Perhaps middle age is, or should be a period of shedding shells – the shells of ambition, the shell of material accumulations and possessions, … one’s pride, one’s mask, one’s armor. Was that armor not put on to protect one from the competitive world? If one ceases to compete, does one need it? Perhaps one can, at last in middle age, if not earlier, be completely oneself. And what a liberation that would be!

At this stage in life, the adventures of youth are less open to us. Most of us cannot, at this point, start a new career or raise a new family. Many of the physical, material, and worldly ambitions are less attainable than they were twenty years ago. But is this not often a relief? I always like that Virginia Woolf hero who meets middle age admitting: “Things have dropped from me. I have outlived certain desires …”

The primitive, physical, functional pattern of the morning of life, the active years before forty or fifty, is outlived. But there is still the afternoon opening up, which one can spend, not in the feverish pace of the morning but in having time at least for those intellectual, cultural, and spiritual activities that were pushed aside in the heat of the race.

We Americans, with our terrific emphasis on youth, action, and material success, certainly tend to belittle the afternoon of life and even to pretend it never comes. We push the clock back and try to prolong the morning, overreaching and overstraining ourselves in the unnatural effort. We do not succeed, of course. We cannot compete with our sons and daughters. And what a struggle it is to race with these overactive and under-wise adults! In our breathless attempts, we often miss the flowering that waits for afternoon. For is it not possible that middle age can be looked upon as a period of second flowering, second growth, even a kind of second adolescence? Because of the false assumption that it is a period of decline, one interprets the life-signs of middle age, as signs of approaching death. One escapes into depressions, nervous breakdowns, drinks, love affairs, or frantic, thoughtless, fruitless overwork. Anything rather than stand still and learn.

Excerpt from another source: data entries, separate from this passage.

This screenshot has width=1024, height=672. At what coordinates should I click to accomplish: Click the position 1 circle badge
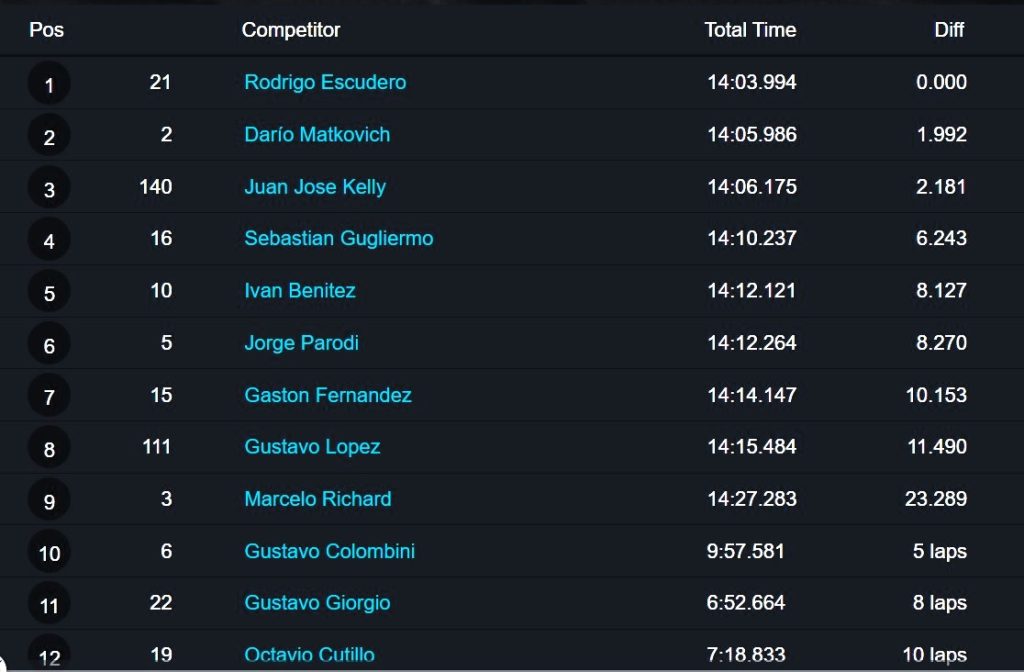49,84
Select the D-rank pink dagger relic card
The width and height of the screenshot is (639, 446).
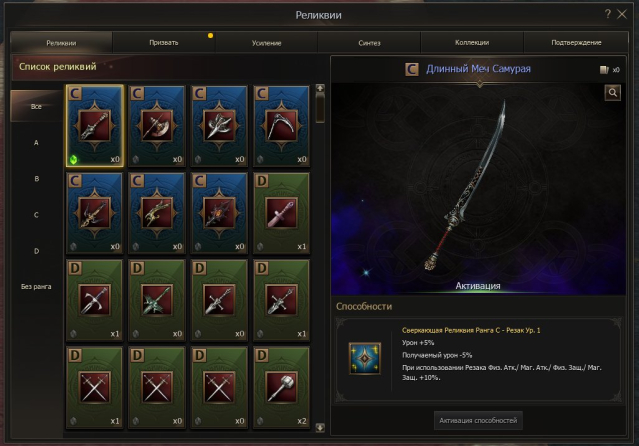click(x=281, y=213)
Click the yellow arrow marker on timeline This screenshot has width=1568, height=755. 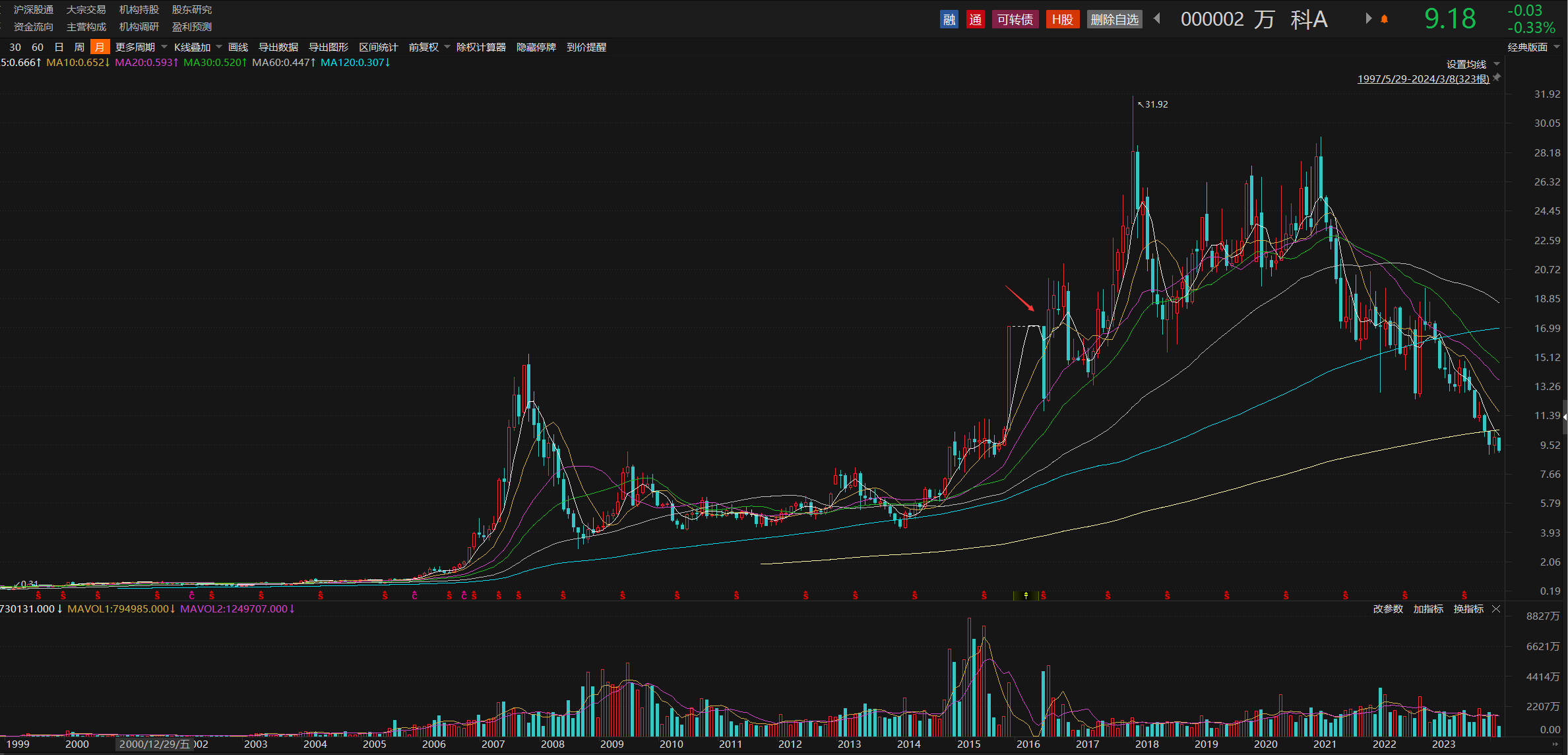coord(1026,595)
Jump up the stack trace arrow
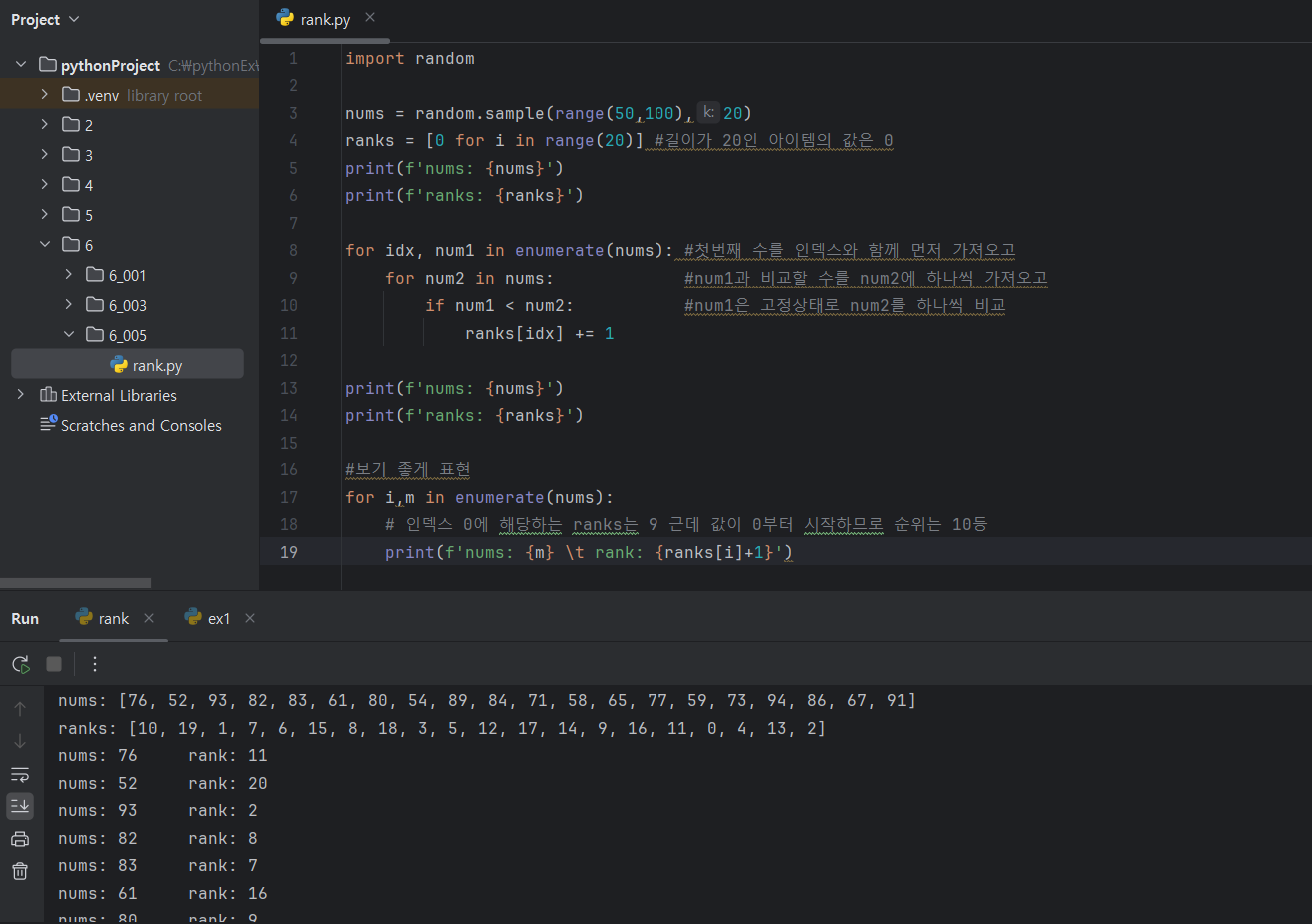The width and height of the screenshot is (1312, 924). pos(20,709)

One tries to cure the signs of growth, to exorcise them, as if they were devils, when really, they might be angels of annunciation.

Angels of annunciation of what? Of a new stage in living when, having shed many of the physical struggles, the worldly ambitions, the material encumbrances of active life, one might be free to fulfil the neglected side of one’s self. One might be free for growth of mind, heart, and talent: free at last for spiritual growth …”

About Gift from the Sea (first edition: 1955)

In this beloved modern classic, Anne Morrow Lindbergh (1906–2001), author and aviator, wife of decorated pioneer aviator Charles Lindbergh, casts an unsentimental eye on the trappings of modernity that threaten to overwhelm us: the time-saving gadgets that complicate rather than simplify, the multiple commitments that take us from our families. LIndbergh, who was a mother of five, shares her meditations on youth and age; love and marriage; peace, solitude and contentment as she set them down during a brief vacation by the sea. Drawing inspiration from the shells on the shore, her musings on the shape of a woman’s life provides a rich source of ideas for readers of both sex to find space for enrichment through contemplation and creativity within their own lives.